[Goal of the exercise]
Reproduce the lines below verbatim, from the line containing "Screen dimensions: 898x507" through the line containing "Action: point(73,361)", both included, and nothing else.

[Extracted material]
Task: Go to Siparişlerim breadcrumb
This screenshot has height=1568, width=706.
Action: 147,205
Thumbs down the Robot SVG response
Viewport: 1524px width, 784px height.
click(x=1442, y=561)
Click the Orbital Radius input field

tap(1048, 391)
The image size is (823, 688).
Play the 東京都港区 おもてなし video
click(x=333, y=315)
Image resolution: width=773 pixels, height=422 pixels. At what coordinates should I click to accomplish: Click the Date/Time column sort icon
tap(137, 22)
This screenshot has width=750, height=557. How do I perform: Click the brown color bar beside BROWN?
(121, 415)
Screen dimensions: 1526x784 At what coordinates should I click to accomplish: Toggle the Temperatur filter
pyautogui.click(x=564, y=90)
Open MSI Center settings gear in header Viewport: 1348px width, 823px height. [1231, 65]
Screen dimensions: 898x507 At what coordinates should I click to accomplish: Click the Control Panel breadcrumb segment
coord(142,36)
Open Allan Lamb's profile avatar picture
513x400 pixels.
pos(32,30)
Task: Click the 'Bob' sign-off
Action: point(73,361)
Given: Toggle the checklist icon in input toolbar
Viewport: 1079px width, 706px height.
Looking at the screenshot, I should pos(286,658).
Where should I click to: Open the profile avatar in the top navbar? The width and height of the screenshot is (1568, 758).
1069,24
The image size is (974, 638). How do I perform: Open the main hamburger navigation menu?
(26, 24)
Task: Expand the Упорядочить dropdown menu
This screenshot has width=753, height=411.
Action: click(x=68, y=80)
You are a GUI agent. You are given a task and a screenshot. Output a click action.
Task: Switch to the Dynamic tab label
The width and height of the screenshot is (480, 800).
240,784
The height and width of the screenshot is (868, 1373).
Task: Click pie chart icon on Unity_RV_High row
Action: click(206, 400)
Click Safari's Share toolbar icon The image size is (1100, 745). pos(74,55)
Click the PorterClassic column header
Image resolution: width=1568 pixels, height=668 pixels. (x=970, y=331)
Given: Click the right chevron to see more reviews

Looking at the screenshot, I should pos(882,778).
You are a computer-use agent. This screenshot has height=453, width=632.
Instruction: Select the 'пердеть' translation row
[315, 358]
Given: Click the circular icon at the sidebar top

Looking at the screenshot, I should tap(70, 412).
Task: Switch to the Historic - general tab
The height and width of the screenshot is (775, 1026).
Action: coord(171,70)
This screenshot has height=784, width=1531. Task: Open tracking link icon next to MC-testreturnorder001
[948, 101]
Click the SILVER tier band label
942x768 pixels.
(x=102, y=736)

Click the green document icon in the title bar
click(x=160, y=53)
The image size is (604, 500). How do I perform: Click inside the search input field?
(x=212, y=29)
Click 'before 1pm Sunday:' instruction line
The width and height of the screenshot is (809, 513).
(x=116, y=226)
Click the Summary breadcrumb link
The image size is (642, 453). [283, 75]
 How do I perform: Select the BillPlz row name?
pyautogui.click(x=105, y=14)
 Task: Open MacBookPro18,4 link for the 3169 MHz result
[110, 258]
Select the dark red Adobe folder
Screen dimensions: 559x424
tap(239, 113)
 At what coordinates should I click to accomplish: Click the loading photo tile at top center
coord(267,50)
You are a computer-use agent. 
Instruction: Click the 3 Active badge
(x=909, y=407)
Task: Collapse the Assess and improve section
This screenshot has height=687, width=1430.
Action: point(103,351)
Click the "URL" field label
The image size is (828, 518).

[Solution below]
Screen dimensions: 898x507 At what coordinates should I click to accomplish: Click the Control Panel breadcrumb segment
coord(142,36)
Open Allan Lamb's profile avatar picture
513x400 pixels.
pos(32,30)
Task: Click the 'Bob' sign-off
Action: point(73,361)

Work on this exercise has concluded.